At the moment, the way I've structured things is:
I am running my PWM at 20kHz (so, a complete center-aligned PWM period is 50us). I can measure the time that passes between when my ADC is triggered and when the conversion completes (5us). And the time it takes my control code to run is somewhat reasonable (there's room to optimize, but that's not my concern just yet).
What I'm noticing is that there seems to be a nearly 18us delay between when I release my semaphore from the ISR and when my main while() loop sees it and begins to do work. It's pretty consistent per PWM period. That seems excessively long to me, and I'm curious how to mitigate it.

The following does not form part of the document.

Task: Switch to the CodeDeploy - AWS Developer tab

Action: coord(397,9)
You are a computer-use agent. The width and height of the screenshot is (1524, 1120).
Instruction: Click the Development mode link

Consulting various AI tools, they all suggest that what I'm seeing is a "context switch penalty", and is expected. One suggestion is switching away from semaphores to vTaskNotifyGiveFromISR(), which is apparently a lighter-weight mechanism for doing this handoff (I need to reread the FreeRTOS manual to fully understand this).
But, another suggestion is to run my control loop entirely within my ISR that fires when the ADC is complete. This is bewildering to me, and I'm having a hard time wrapping my head around this idea - I've had it drilled into me that one is never meant to spend lots of time in an ISR, which is why I thought to do the semaphore thing I'm doing. Maybe this isn't the right way to manage this though?
I'm wondering if I could get the opinion of a human (rather than relying on AI advice) on this?
Thank you so much!
2025-12-18 8:34 AM
Hello @sb_st,
You can refer to the motor control software development kit (MCSDK) implementation with the MCSDK tool, available here.
Timings and scheduling are described in the Current sampling in three-shunt topology using two A/D converters chapter of the documentation, accessible through MCSDK Workbench tool > About > Documentations > Documentation > User manual tab > Current sampling link.